■ **Input**:
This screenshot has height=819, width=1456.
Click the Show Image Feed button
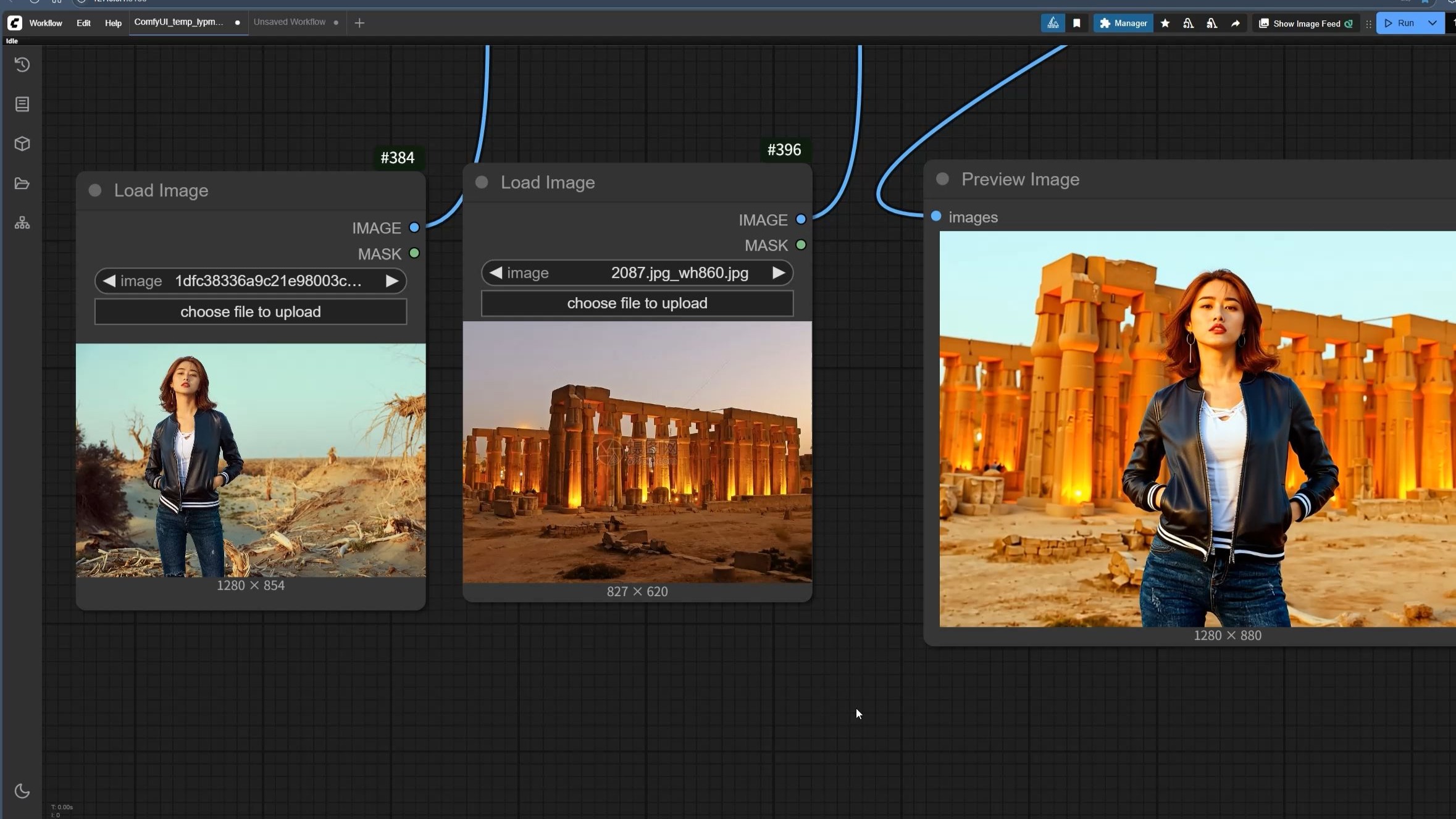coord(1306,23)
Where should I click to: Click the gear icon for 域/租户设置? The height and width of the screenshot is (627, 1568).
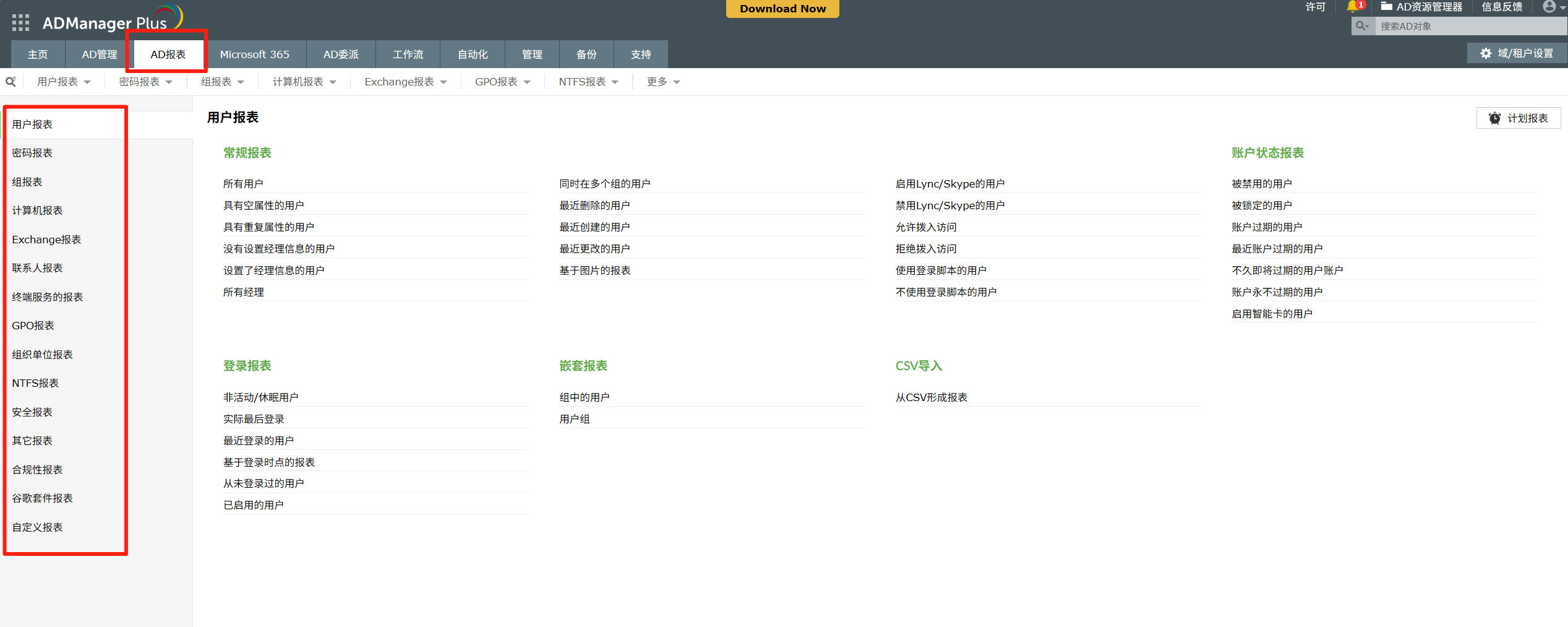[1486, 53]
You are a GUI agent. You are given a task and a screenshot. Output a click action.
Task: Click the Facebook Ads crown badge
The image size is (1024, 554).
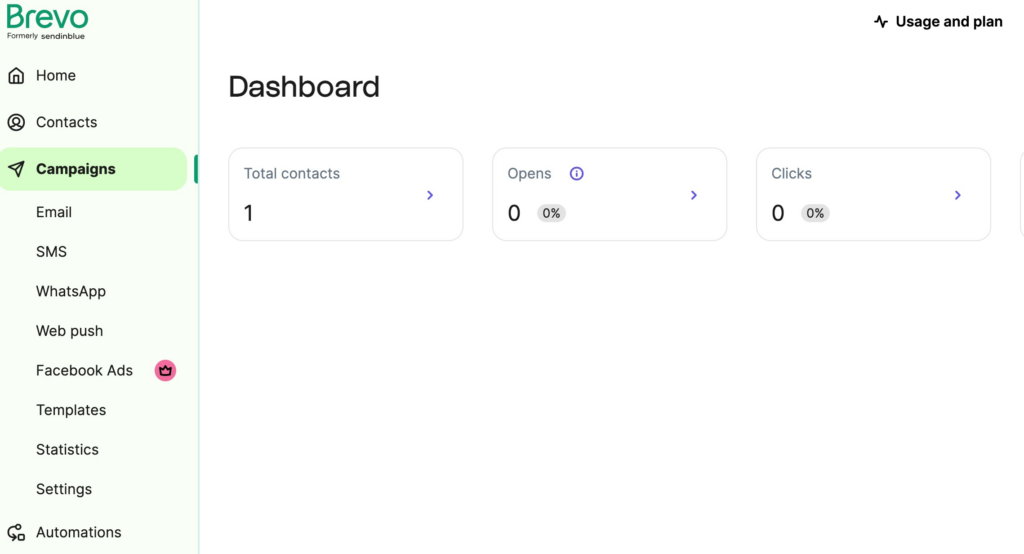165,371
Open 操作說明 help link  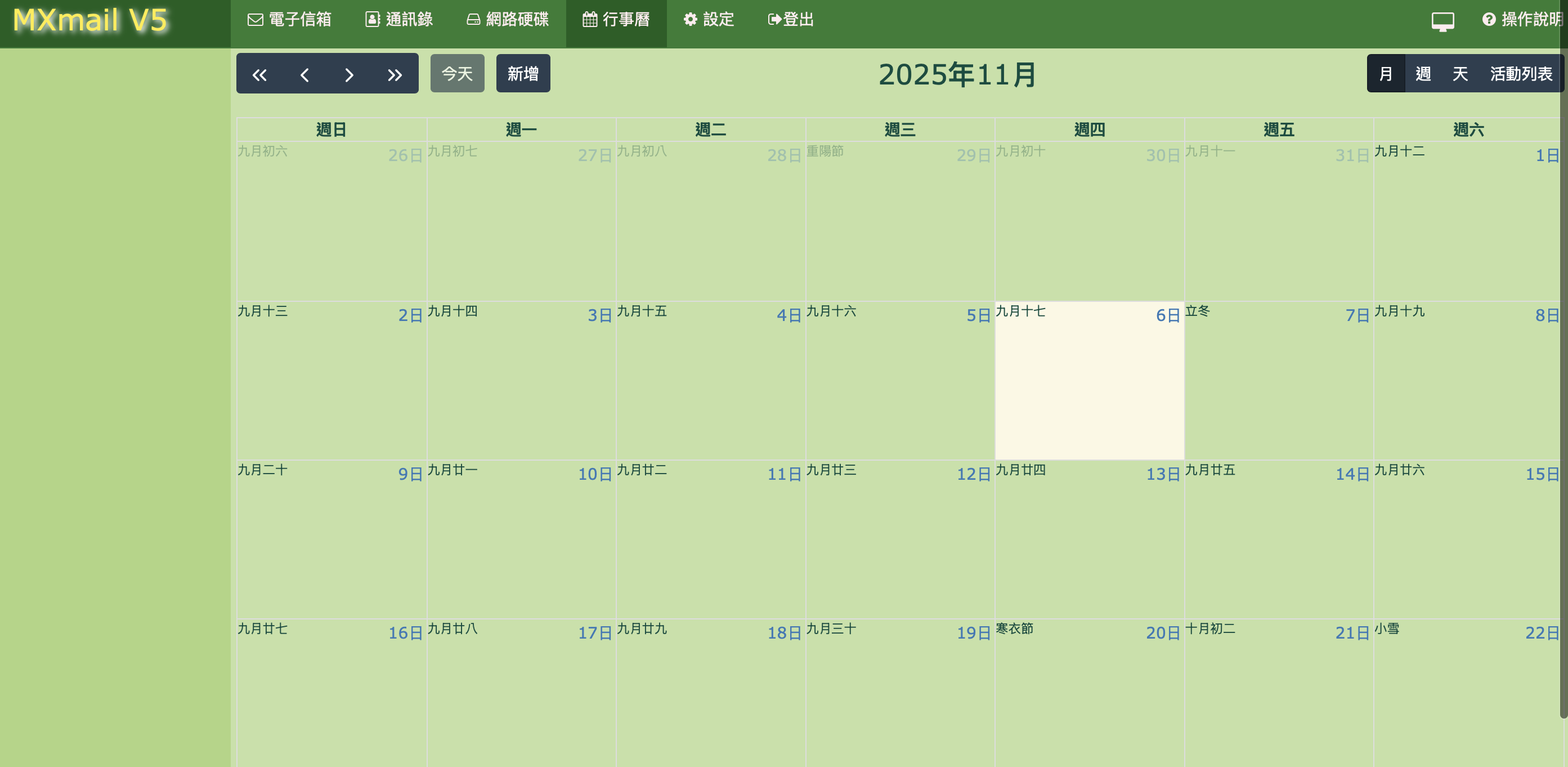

■ **Directions**:
Could you render every line of the records above as a numbered list, skipping any blank lines and leaving the pictures out?

■ **Exercise answer**:
1. This screenshot has height=819, width=1456.
2. Click the Show Image Feed button
3. coord(1306,23)
4. Where should I click to: Click the gear icon for 域/租户设置? The height and width of the screenshot is (627, 1568).
5. [1486, 53]
6. You are a GUI agent. You are given a task and a screenshot. Output a click action.
7. Task: Click the Facebook Ads crown badge
8. The image size is (1024, 554).
9. 165,371
10. Open 操作說明 help link  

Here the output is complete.